Déjà, en 1902, dans son Esquisse des Constitutions, Mère Délia invitait à "offrir sa vie comme une hymne de perpétuelle reconnaissance".

Dynamisée par la certitude que rien n'est impossible à Dieu, Mère Délia, comme Marie, croit qu'elle peut transporter les montagnes. Cette certitude la fortifie et la rend capable des "oui" les plus audacieux comme les plus douloureux. Elle est sûre de son Dieu et vit avec une étonnante profondeur cette liberté, cette transparence qui est propre à l'action de grâces.

Dieu peut la combler de sa plénitude, multiplier ses grâces et appels, il trouvera toujours en Délia accueil et don.
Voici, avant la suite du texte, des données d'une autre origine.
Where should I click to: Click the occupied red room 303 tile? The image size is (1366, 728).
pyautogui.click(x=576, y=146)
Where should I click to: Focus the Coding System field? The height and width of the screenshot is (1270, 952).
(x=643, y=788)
Il rencontrera un coeur qui écoute et qui ne connaît pas les demi-mesures, un être disponible pour le service, quel qu'il soit et où que ce soit.
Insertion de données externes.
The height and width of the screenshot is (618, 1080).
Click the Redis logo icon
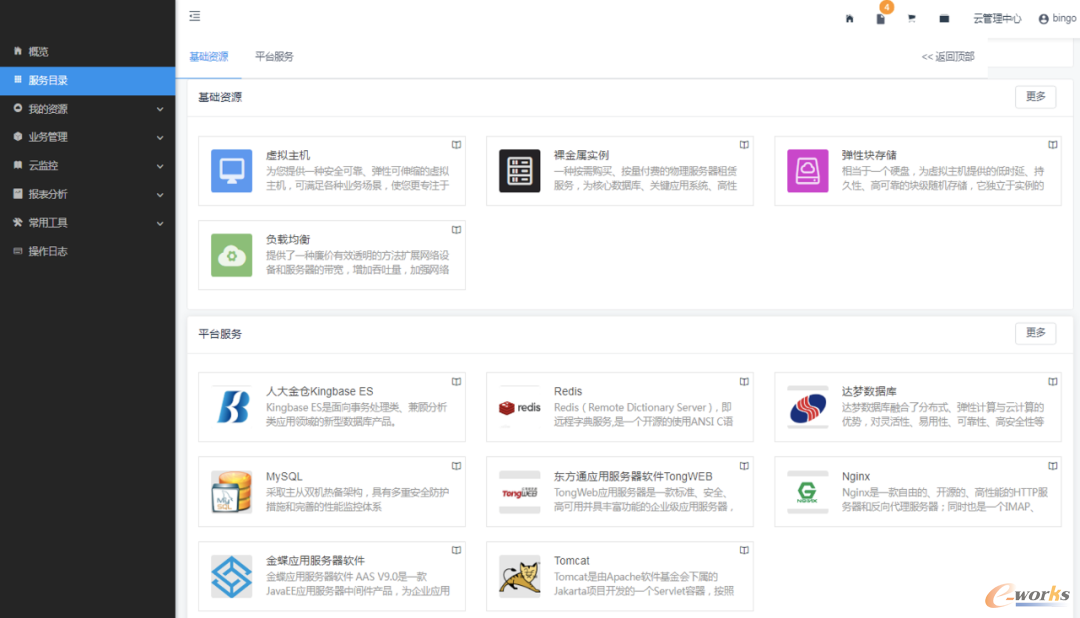coord(519,407)
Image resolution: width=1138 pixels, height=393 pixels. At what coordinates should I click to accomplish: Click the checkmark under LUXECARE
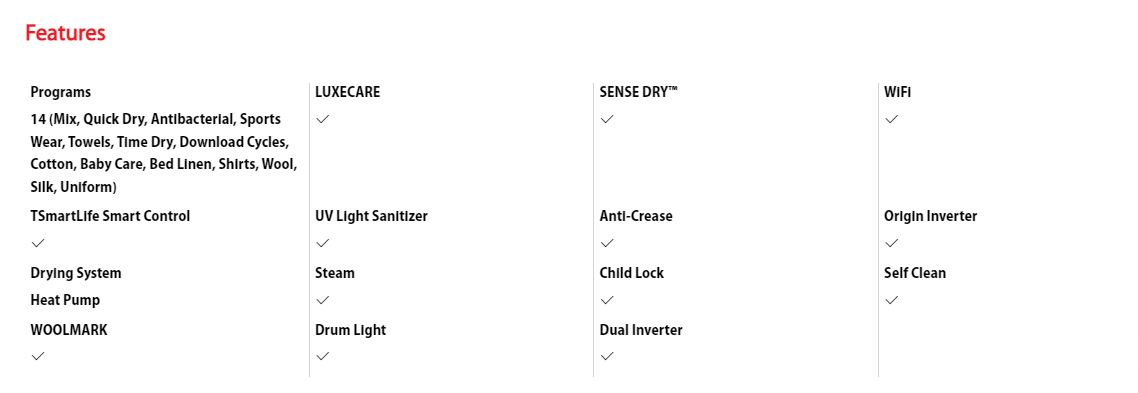322,119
Vie consacrée à la mission avec Marie

L'action de grâces n'apparaît en sa fécondité que dans le don de soi. La mission du Fils de Dieu, celle de Marie et celle de l'Église en sont l'illustration. Celle de Délia Tétreault l'est aussi. Elle le constate elle-même:

L'apostolat auprès des infidèles nous a été donné, me semble-t-il, par la Sainte Vierge comme moyen extérieur de manifester notre reconnaissance.(Lettre, 4 sept. 1916)

L'inspiration de Mère Délia remonte à la source de tout bien, à Dieu qui "nous a tout donné, même son propre Fils" en un acte d'incommensurable gratuité. Consciente d'une telle richesse, elle sait nommer la grâce, d'où jaillit l'élan d'action de grâces qui porte au don de soi dans l'action.
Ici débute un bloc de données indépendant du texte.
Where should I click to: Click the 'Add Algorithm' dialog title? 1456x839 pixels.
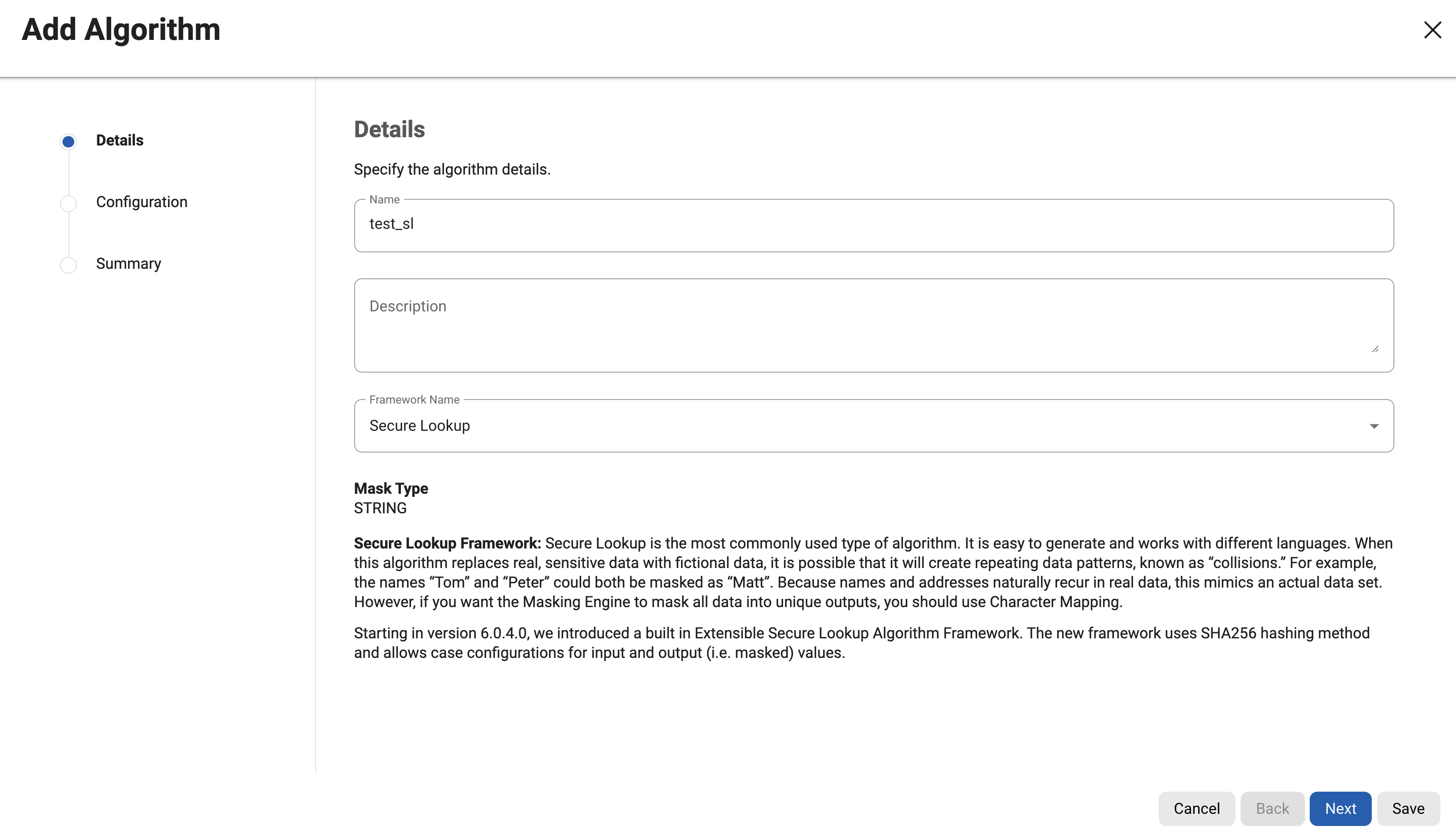121,30
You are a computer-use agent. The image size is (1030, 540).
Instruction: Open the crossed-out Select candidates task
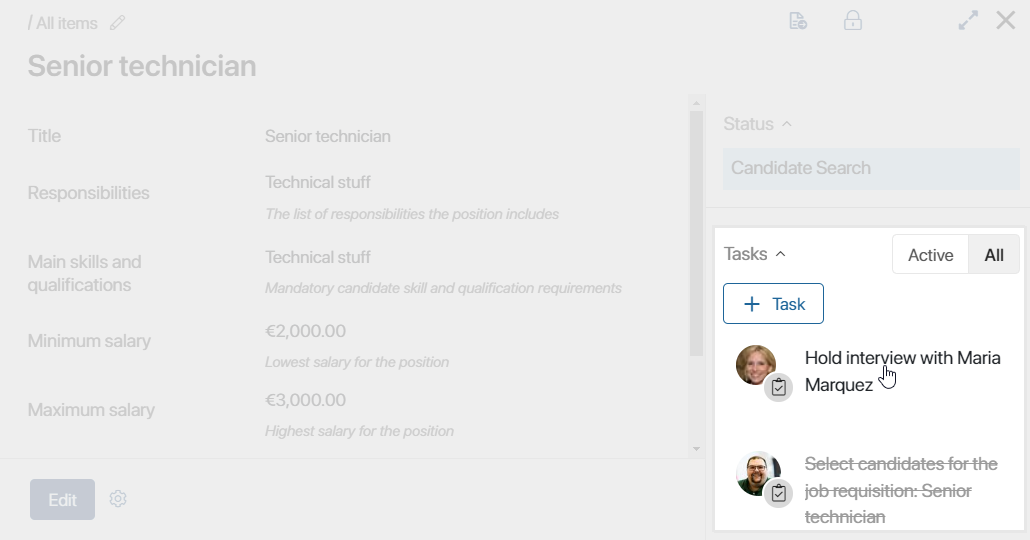(901, 490)
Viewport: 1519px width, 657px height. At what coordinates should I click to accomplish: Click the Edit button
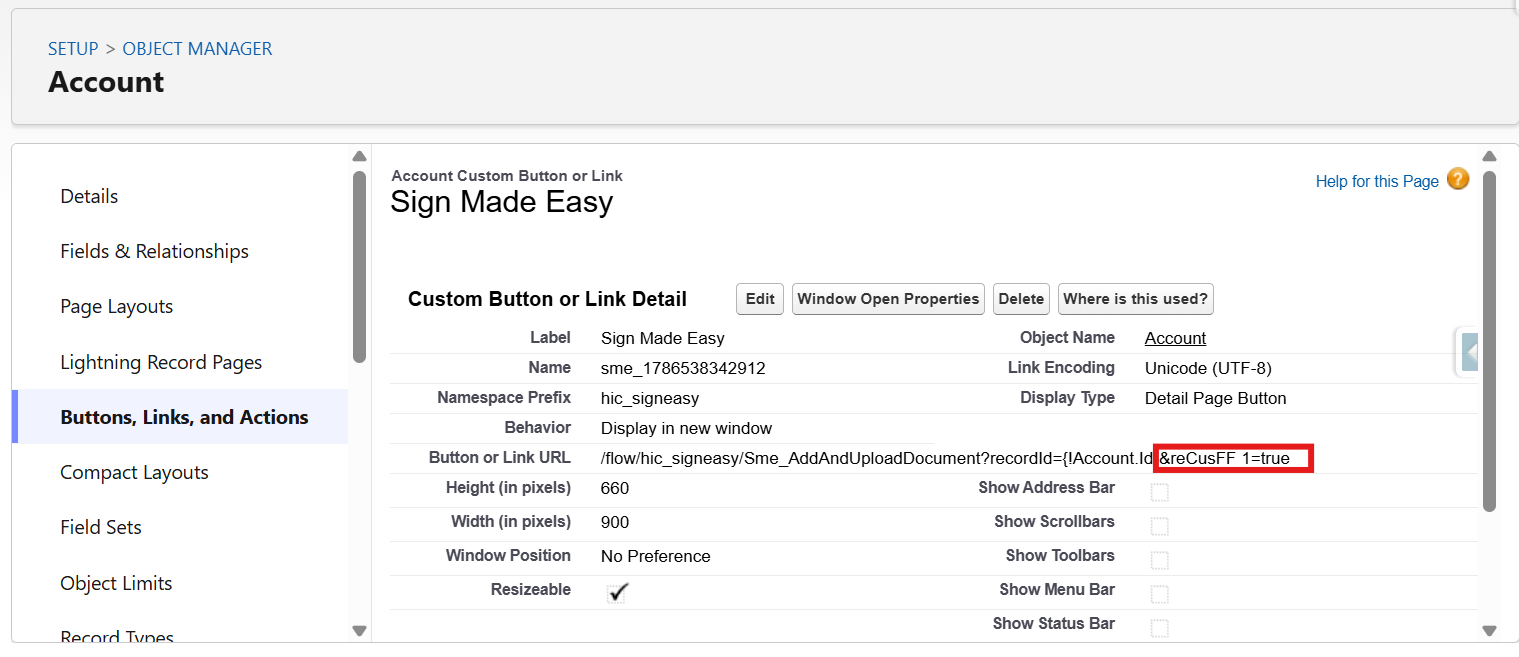[x=760, y=299]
C'est notre vie à nous de nous donner ! Ce n'est pas suffisant de remercier Dieu en paroles (…) il nous faut aussi traduire notre reconnaissance en actes. (Entretiens, Archives M.I.C.)

Pour elle, l'engagement missionnaire découle de la prise de conscience de la gratuité divine: il est retour, réciprocité, exigence intérieure, réponse à l'appel d'une grâce offerte. Ainsi, la grâce de la foi reconnue l'incline à rendre grâce personnellement et à partager: "L'unique but de la Société est la propagation de la foi chez les nations infidèles." (Esquisse des Constitutions M.I.C., 1902)

Enfin, chez Mère Délia, c'est une vie qui chante le Seigneur et le remercie pour ses incessants bienfaits; une vie qui invite à faire de même; une vie qui aspire à donner une voix à tant d'êtres qui oublient de remercier Celui à qui ils doivent tout; une vie consacrée à la mission sur les pas de Marie ; une vie heureuse et comblée parce que Dieu est AMOUR, qu'il est fidèle et que TOUT est GRÂCE.